=== Section Start ===

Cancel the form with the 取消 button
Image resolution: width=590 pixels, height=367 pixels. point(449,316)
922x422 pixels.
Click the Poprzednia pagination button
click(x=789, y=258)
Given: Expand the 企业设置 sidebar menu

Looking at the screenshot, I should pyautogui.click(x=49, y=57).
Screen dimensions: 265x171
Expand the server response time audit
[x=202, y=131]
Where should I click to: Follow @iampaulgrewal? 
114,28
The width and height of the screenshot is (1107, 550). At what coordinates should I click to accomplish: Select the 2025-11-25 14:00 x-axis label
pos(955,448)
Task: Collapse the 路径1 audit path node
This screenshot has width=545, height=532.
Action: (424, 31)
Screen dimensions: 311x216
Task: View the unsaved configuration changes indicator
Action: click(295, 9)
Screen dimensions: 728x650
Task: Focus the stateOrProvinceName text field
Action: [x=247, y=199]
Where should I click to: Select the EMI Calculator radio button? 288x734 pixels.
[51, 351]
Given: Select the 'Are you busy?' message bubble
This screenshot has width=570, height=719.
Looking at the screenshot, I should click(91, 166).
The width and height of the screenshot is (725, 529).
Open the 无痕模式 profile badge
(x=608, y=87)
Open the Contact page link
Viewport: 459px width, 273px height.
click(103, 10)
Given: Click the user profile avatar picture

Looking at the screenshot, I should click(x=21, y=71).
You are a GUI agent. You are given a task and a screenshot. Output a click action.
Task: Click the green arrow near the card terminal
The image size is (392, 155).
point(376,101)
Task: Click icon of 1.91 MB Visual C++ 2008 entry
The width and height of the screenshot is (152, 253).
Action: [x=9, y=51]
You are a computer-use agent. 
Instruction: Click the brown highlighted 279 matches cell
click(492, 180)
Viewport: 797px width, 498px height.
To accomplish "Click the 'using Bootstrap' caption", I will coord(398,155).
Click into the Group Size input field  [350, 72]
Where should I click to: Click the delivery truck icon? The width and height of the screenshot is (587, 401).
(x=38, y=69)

=== Section End ===

- WORK INSTRUCTIONS
The answer is the line containing "Where should I click to: Select" together with every line after it in the records, repeated exactly and with nothing else.

- WRITTEN REPLY
Where should I click to: Select the EMI Calculator radio button? 288x734 pixels.
[51, 351]
Given: Select the 'Are you busy?' message bubble
This screenshot has width=570, height=719.
Looking at the screenshot, I should click(91, 166).
The width and height of the screenshot is (725, 529).
Open the 无痕模式 profile badge
(x=608, y=87)
Open the Contact page link
Viewport: 459px width, 273px height.
click(103, 10)
Given: Click the user profile avatar picture

Looking at the screenshot, I should click(x=21, y=71).
You are a GUI agent. You are given a task and a screenshot. Output a click action.
Task: Click the green arrow near the card terminal
The image size is (392, 155).
point(376,101)
Task: Click icon of 1.91 MB Visual C++ 2008 entry
The width and height of the screenshot is (152, 253).
Action: [x=9, y=51]
You are a computer-use agent. 
Instruction: Click the brown highlighted 279 matches cell
click(492, 180)
Viewport: 797px width, 498px height.
To accomplish "Click the 'using Bootstrap' caption", I will coord(398,155).
Click into the Group Size input field  [350, 72]
Where should I click to: Click the delivery truck icon? The width and height of the screenshot is (587, 401).
(x=38, y=69)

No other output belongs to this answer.